═════ Extracted material ═════

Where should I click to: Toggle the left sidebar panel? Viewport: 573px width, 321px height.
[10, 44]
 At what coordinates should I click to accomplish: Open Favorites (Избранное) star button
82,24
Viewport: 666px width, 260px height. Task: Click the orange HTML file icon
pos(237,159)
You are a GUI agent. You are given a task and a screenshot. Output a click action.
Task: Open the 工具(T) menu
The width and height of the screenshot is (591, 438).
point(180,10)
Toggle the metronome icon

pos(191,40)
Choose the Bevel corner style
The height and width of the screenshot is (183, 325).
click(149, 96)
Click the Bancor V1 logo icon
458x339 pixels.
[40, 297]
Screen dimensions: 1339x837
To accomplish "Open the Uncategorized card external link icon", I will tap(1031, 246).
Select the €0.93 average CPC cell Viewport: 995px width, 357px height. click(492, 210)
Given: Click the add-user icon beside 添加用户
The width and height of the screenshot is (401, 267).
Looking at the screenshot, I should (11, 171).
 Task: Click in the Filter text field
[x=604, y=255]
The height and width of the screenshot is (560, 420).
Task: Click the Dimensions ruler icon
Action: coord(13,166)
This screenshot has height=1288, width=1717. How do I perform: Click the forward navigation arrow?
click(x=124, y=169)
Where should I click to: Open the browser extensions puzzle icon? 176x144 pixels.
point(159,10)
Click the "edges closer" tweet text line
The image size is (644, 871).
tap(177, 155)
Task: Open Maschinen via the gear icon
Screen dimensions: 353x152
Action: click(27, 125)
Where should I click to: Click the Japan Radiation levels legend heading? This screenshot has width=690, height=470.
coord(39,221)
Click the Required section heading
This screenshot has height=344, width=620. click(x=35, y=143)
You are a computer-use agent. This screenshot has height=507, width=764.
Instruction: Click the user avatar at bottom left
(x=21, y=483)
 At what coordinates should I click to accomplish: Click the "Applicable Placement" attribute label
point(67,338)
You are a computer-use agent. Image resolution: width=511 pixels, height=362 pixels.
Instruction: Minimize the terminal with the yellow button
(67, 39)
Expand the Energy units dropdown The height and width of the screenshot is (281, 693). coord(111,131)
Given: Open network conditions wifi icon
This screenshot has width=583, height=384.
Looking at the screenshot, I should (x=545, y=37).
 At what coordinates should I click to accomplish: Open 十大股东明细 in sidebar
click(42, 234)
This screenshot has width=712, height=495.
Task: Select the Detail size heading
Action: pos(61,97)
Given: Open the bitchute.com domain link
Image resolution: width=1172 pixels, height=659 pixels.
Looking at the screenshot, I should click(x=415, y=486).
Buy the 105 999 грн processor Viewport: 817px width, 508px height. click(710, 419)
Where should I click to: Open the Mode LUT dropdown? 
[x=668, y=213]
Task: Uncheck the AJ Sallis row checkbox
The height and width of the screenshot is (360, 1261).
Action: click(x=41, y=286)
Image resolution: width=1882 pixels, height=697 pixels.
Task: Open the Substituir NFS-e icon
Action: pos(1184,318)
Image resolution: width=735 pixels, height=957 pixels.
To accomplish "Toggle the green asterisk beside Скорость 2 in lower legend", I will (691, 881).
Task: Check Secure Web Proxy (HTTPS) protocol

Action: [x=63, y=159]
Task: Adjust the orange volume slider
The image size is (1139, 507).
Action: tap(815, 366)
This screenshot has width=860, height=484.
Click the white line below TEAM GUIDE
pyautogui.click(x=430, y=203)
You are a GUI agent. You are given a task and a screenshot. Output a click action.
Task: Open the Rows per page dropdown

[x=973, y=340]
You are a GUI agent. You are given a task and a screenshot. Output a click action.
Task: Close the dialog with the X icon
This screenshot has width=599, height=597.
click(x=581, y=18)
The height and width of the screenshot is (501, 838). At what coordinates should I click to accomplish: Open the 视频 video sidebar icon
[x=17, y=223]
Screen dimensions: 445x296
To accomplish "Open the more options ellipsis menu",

═════

> Exercise instructions: Copy out the full material exactly as it appears.

> Answer to this problem:
Where should I click to: Toggle the left sidebar panel? Viewport: 573px width, 321px height.
[10, 44]
 At what coordinates should I click to accomplish: Open Favorites (Избранное) star button
82,24
Viewport: 666px width, 260px height. Task: Click the orange HTML file icon
pos(237,159)
You are a GUI agent. You are given a task and a screenshot. Output a click action.
Task: Open the 工具(T) menu
The width and height of the screenshot is (591, 438).
point(180,10)
Toggle the metronome icon

pos(191,40)
Choose the Bevel corner style
The height and width of the screenshot is (183, 325).
click(149, 96)
Click the Bancor V1 logo icon
458x339 pixels.
[40, 297]
Screen dimensions: 1339x837
To accomplish "Open the Uncategorized card external link icon", I will tap(1031, 246).
Select the €0.93 average CPC cell Viewport: 995px width, 357px height. click(492, 210)
Given: Click the add-user icon beside 添加用户
The width and height of the screenshot is (401, 267).
Looking at the screenshot, I should (11, 171).
 Task: Click in the Filter text field
[x=604, y=255]
The height and width of the screenshot is (560, 420).
Task: Click the Dimensions ruler icon
Action: coord(13,166)
This screenshot has height=1288, width=1717. How do I perform: Click the forward navigation arrow?
click(x=124, y=169)
Where should I click to: Open the browser extensions puzzle icon? 176x144 pixels.
point(159,10)
Click the "edges closer" tweet text line
The image size is (644, 871).
tap(177, 155)
Task: Open Maschinen via the gear icon
Screen dimensions: 353x152
Action: click(27, 125)
Where should I click to: Click the Japan Radiation levels legend heading? This screenshot has width=690, height=470.
coord(39,221)
Click the Required section heading
This screenshot has height=344, width=620. click(x=35, y=143)
You are a computer-use agent. This screenshot has height=507, width=764.
Instruction: Click the user avatar at bottom left
(x=21, y=483)
 At what coordinates should I click to accomplish: Click the "Applicable Placement" attribute label
point(67,338)
You are a computer-use agent. Image resolution: width=511 pixels, height=362 pixels.
Instruction: Minimize the terminal with the yellow button
(67, 39)
Expand the Energy units dropdown The height and width of the screenshot is (281, 693). coord(111,131)
Given: Open network conditions wifi icon
This screenshot has width=583, height=384.
Looking at the screenshot, I should (x=545, y=37).
 At what coordinates should I click to accomplish: Open 十大股东明细 in sidebar
click(42, 234)
This screenshot has width=712, height=495.
Task: Select the Detail size heading
Action: pos(61,97)
Given: Open the bitchute.com domain link
Image resolution: width=1172 pixels, height=659 pixels.
Looking at the screenshot, I should click(x=415, y=486).
Buy the 105 999 грн processor Viewport: 817px width, 508px height. click(710, 419)
Where should I click to: Open the Mode LUT dropdown? 
[x=668, y=213]
Task: Uncheck the AJ Sallis row checkbox
The height and width of the screenshot is (360, 1261).
Action: click(x=41, y=286)
Image resolution: width=1882 pixels, height=697 pixels.
Task: Open the Substituir NFS-e icon
Action: pos(1184,318)
Image resolution: width=735 pixels, height=957 pixels.
To accomplish "Toggle the green asterisk beside Скорость 2 in lower legend", I will (691, 881).
Task: Check Secure Web Proxy (HTTPS) protocol

Action: [x=63, y=159]
Task: Adjust the orange volume slider
The image size is (1139, 507).
Action: tap(815, 366)
This screenshot has width=860, height=484.
Click the white line below TEAM GUIDE
pyautogui.click(x=430, y=203)
You are a GUI agent. You are given a task and a screenshot. Output a click action.
Task: Open the Rows per page dropdown

[x=973, y=340]
You are a GUI agent. You are given a task and a screenshot. Output a click action.
Task: Close the dialog with the X icon
This screenshot has width=599, height=597.
click(x=581, y=18)
The height and width of the screenshot is (501, 838). At what coordinates should I click to accomplish: Open the 视频 video sidebar icon
[x=17, y=223]
Screen dimensions: 445x296
To accomplish "Open the more options ellipsis menu",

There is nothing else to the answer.